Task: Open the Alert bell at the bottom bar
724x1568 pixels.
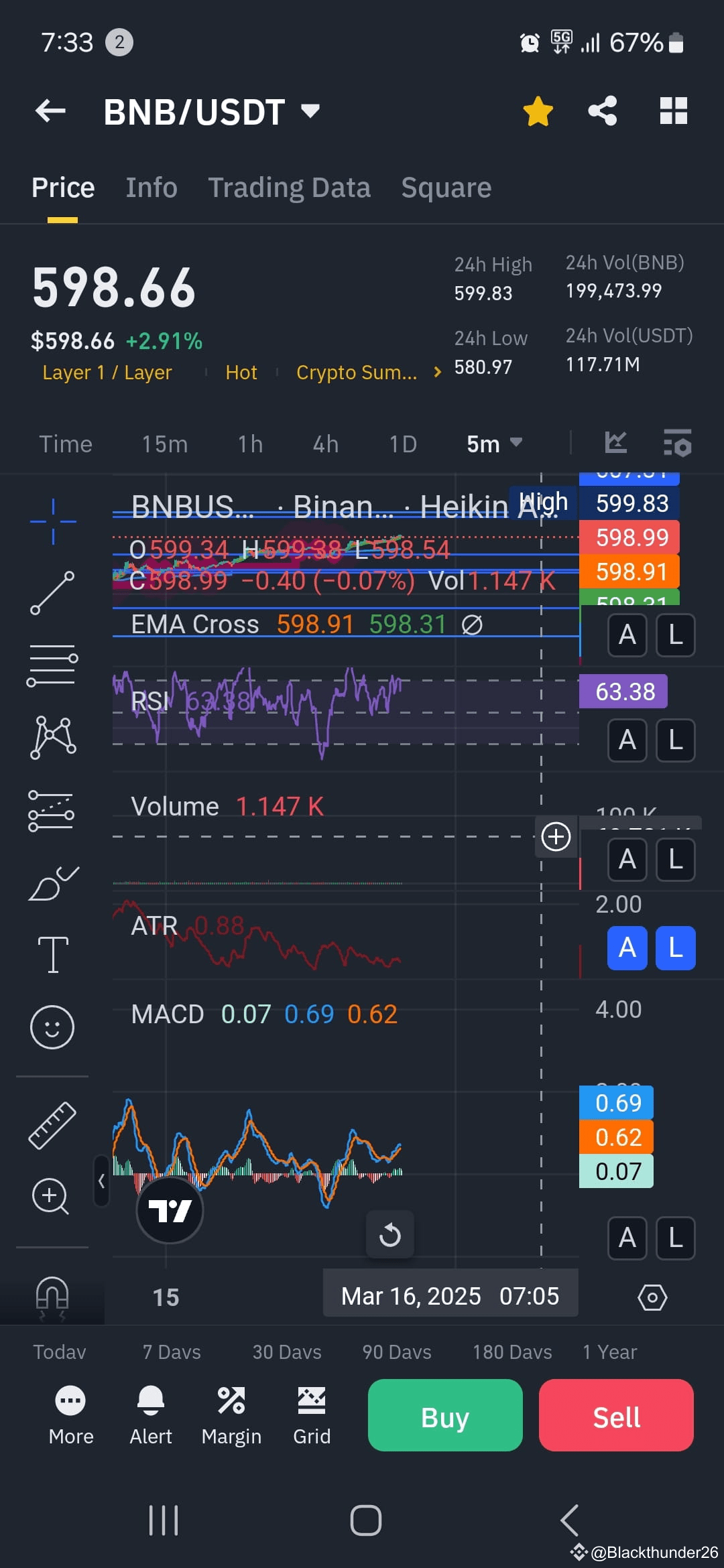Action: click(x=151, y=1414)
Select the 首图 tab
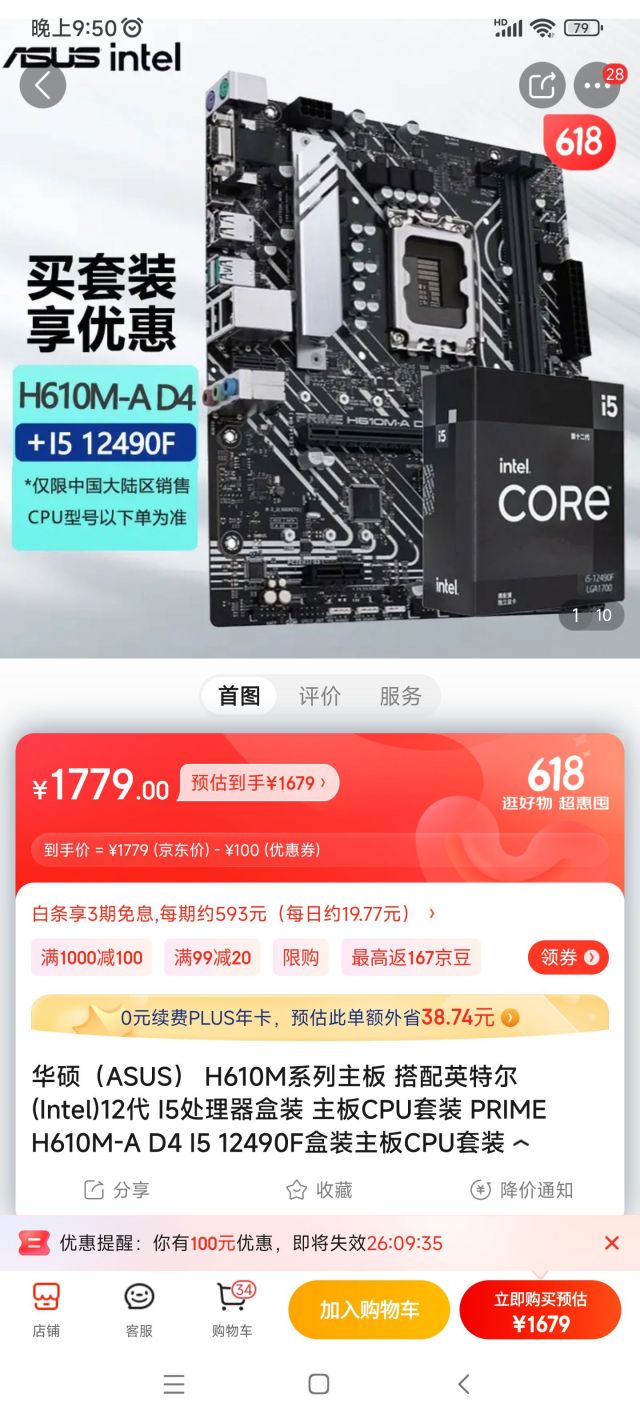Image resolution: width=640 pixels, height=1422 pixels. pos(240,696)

▶ [DIRECTIONS]
Reproduce every line of the records above exactly, leaving out the pictures.

▶ [THE RESULT]
Task: Open the Alert bell at the bottom bar
724x1568 pixels.
Action: click(x=151, y=1414)
Select the 首图 tab
Image resolution: width=640 pixels, height=1422 pixels. pos(240,696)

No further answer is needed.